Direncin kelime anlamı, birşeye karşı gösterilen zorluktur. Devre elemanı olan dirençte devrede akıma karşı bir zorluk göstererek akım sınırlaması yapar. Elektrik enerjisi direnç üzerinde ısıya dönüşerek harcanır. Direncin birimi ''Ohm'' 'dur.




STROBOSKOP

Stroboskop;


Stroboskop, dalgaların frekansını ve dalga boylarını ölçmek için kullanılan bir araçtır. Stroboskop kenarlarında eşit aralıklarla yarıklar açılmıştır. fs frekansı ile döndürülen stroboskopla ilerleyen dalgalara bakıldığında gözümüzün önünden ardışık iki yarık geçtiğinde ardışık iki dalga tepesi gözleniyorsa dalga duruyor görünür.
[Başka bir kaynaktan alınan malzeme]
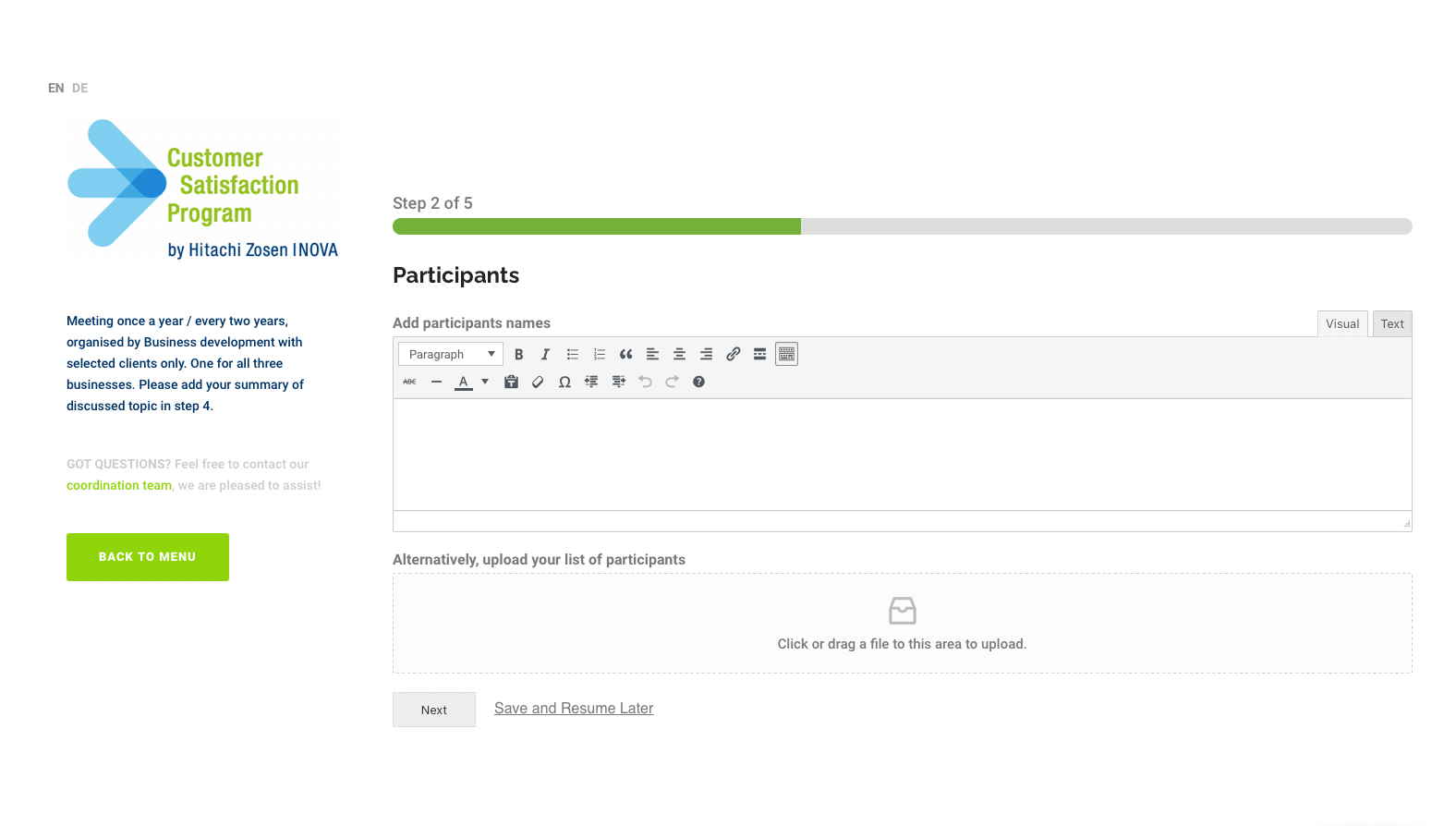
Task: Switch editor to Visual tab
Action: click(1341, 324)
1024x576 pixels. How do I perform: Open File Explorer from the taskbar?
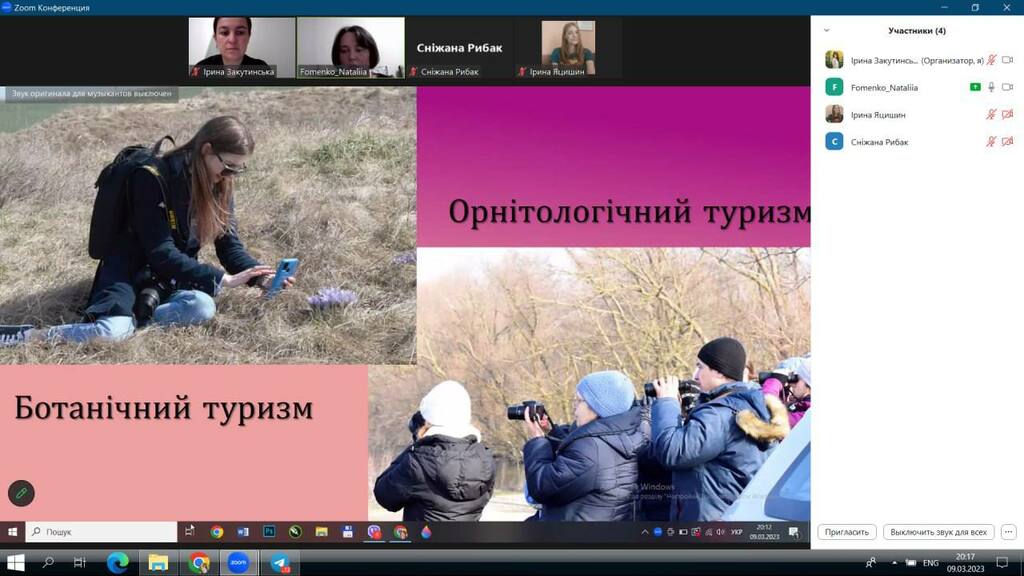point(158,563)
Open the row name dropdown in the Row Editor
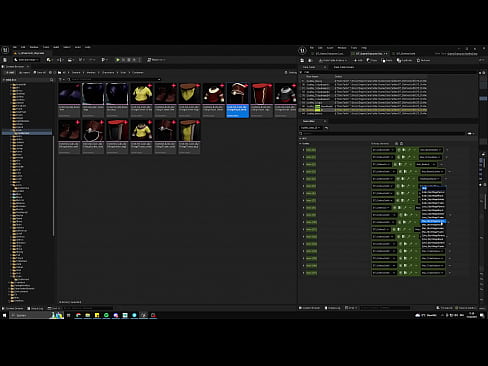The height and width of the screenshot is (366, 488). tap(310, 128)
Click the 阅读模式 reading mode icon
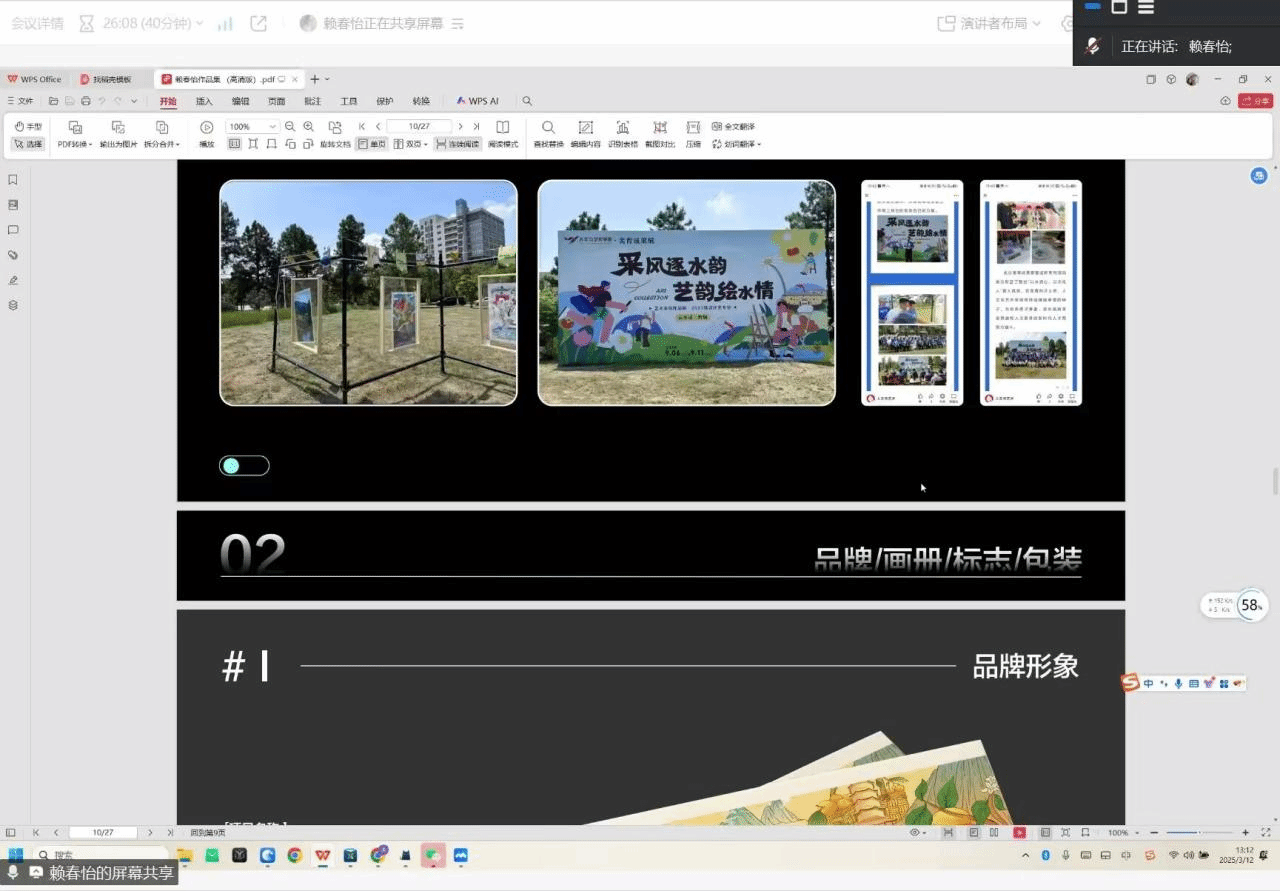Viewport: 1280px width, 891px height. (x=503, y=128)
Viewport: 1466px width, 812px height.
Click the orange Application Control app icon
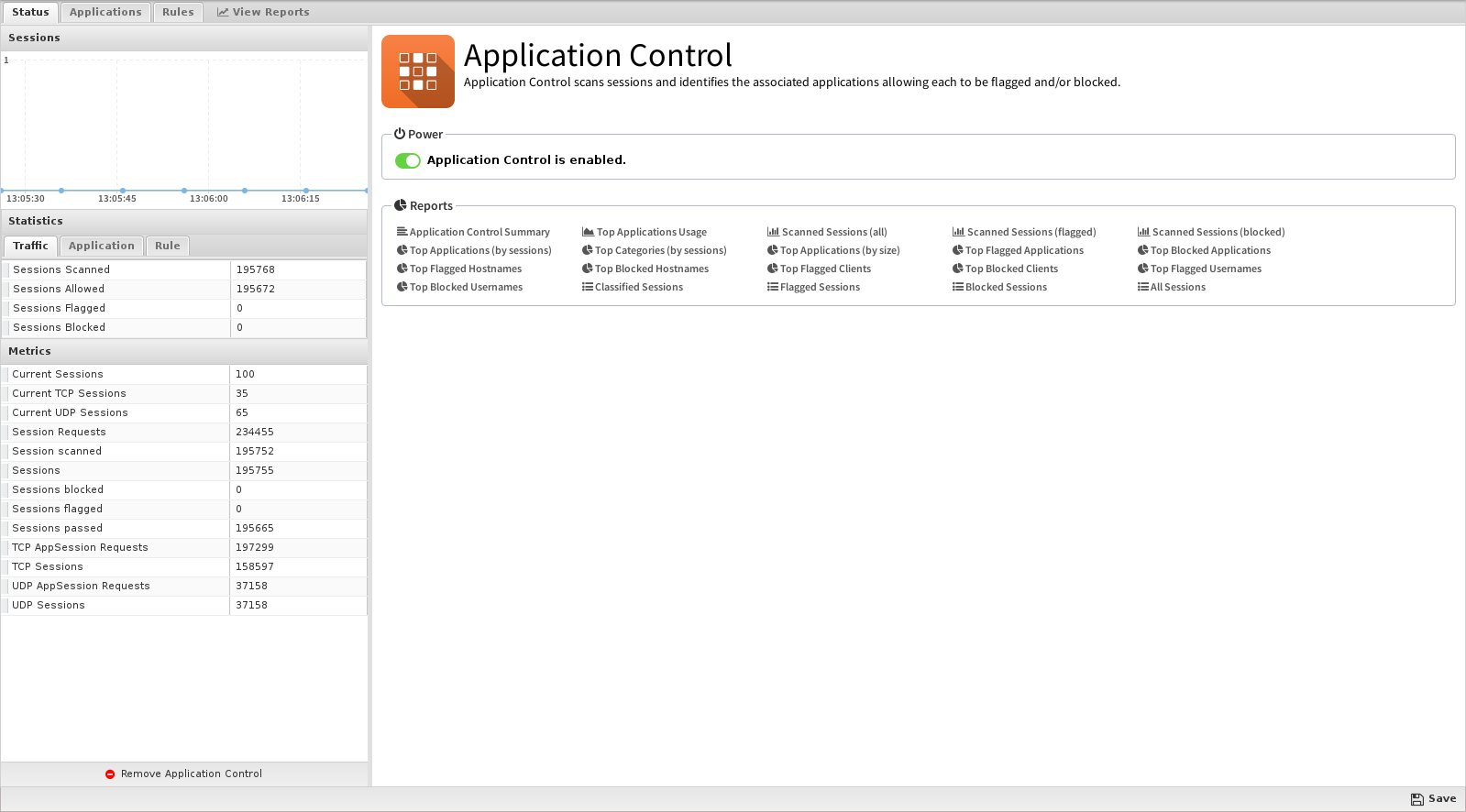(417, 71)
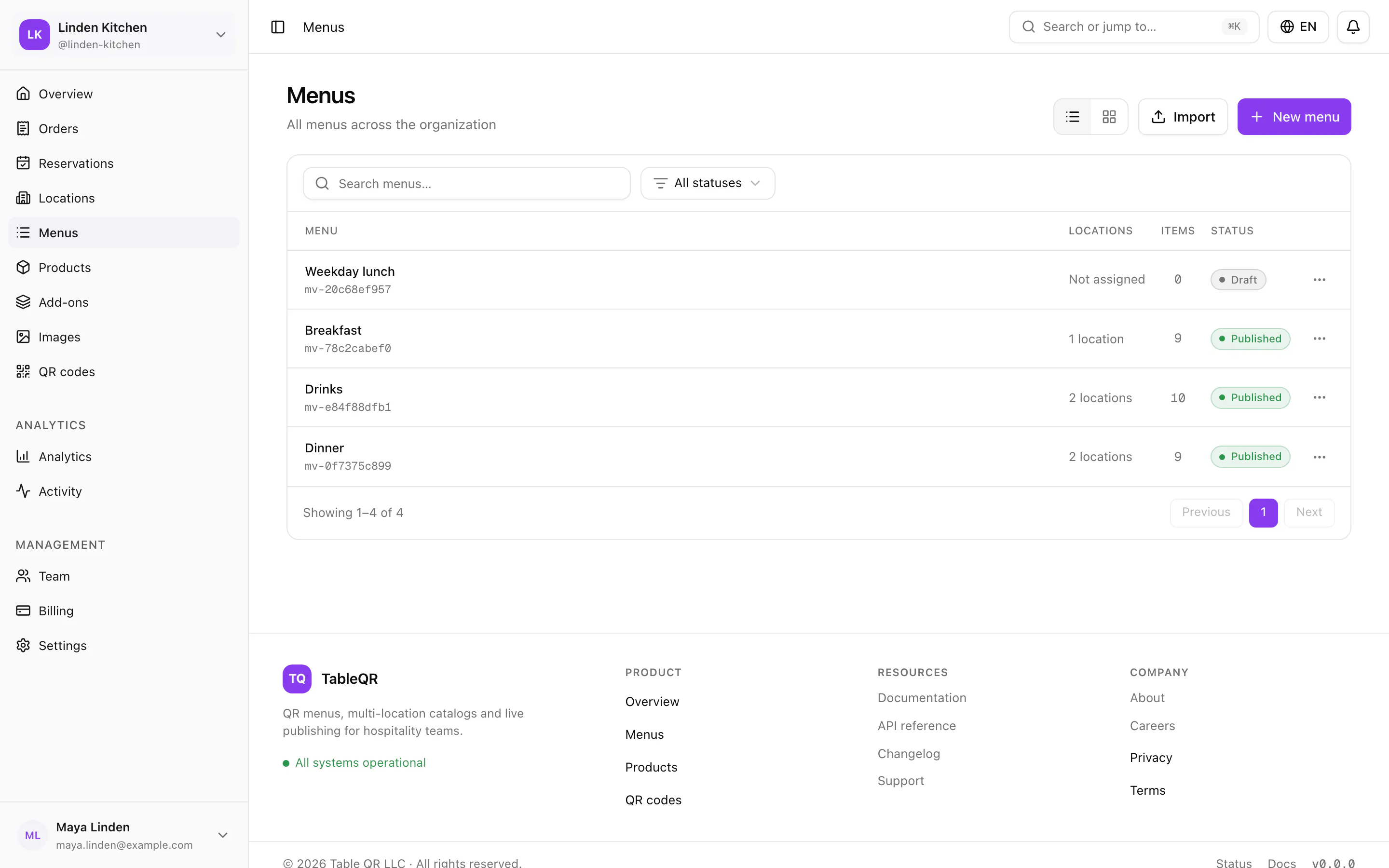
Task: Open the Documentation footer link
Action: point(922,697)
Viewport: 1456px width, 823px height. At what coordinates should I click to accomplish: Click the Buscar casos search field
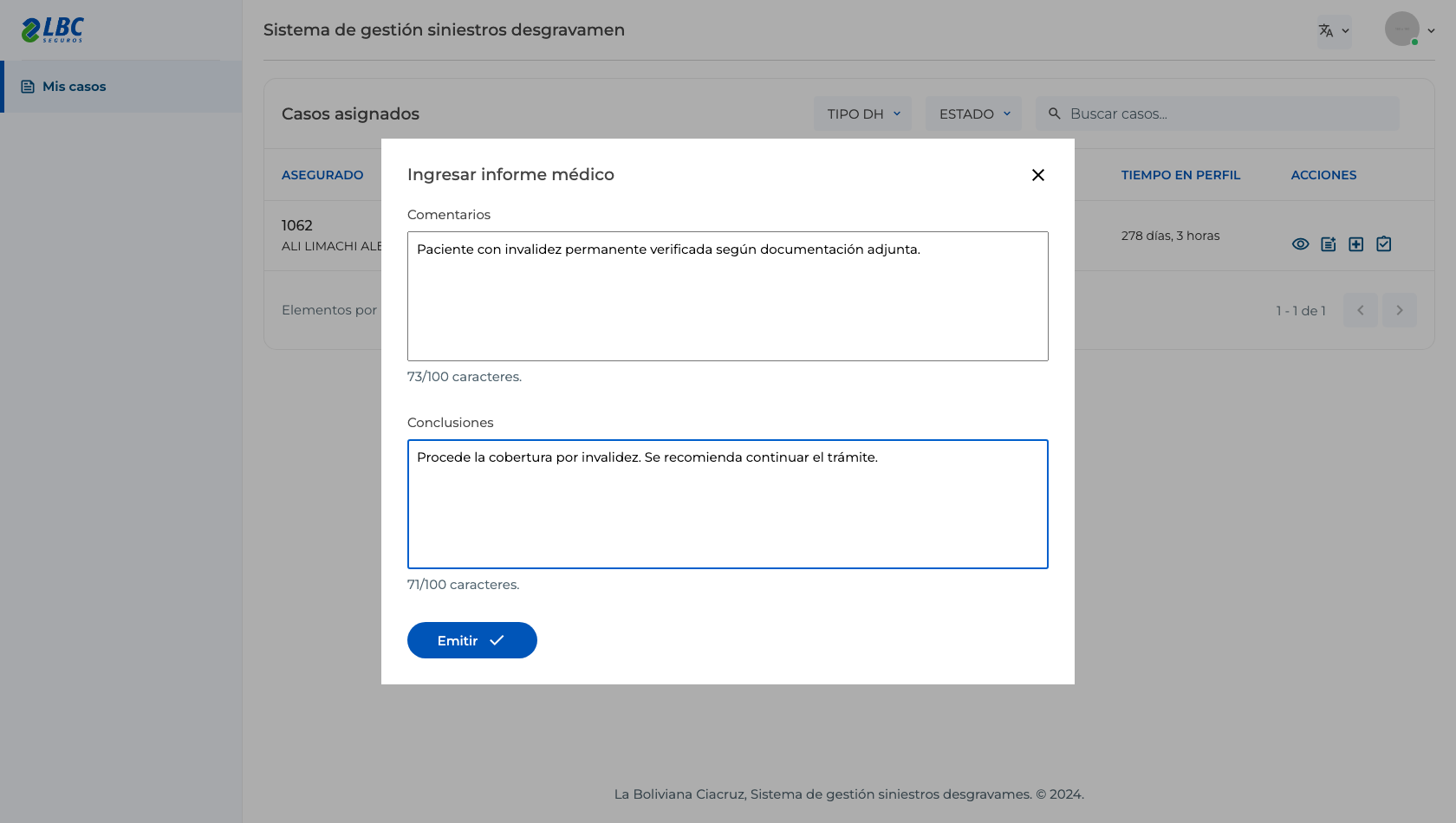point(1218,113)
Üzerinde n sayıda yarık bulunan stroboskopta dalgalara bakıldığında, fd = n.fs ise dalgalar duruyor görünüyor.



BÜNZEN KISKACI

Bünzen Kıskacı;


Cam tüp ve deney tüpünü tutmayı sağlayan deney aracıdır.

ELEKTROSKOP


Elektroskop;

Bir cisimde statik elektrik yükünün olup olmadığını, yükün eksi (-) veya artı (+) işaretli olduğunu tespit etmeye yarayan alet.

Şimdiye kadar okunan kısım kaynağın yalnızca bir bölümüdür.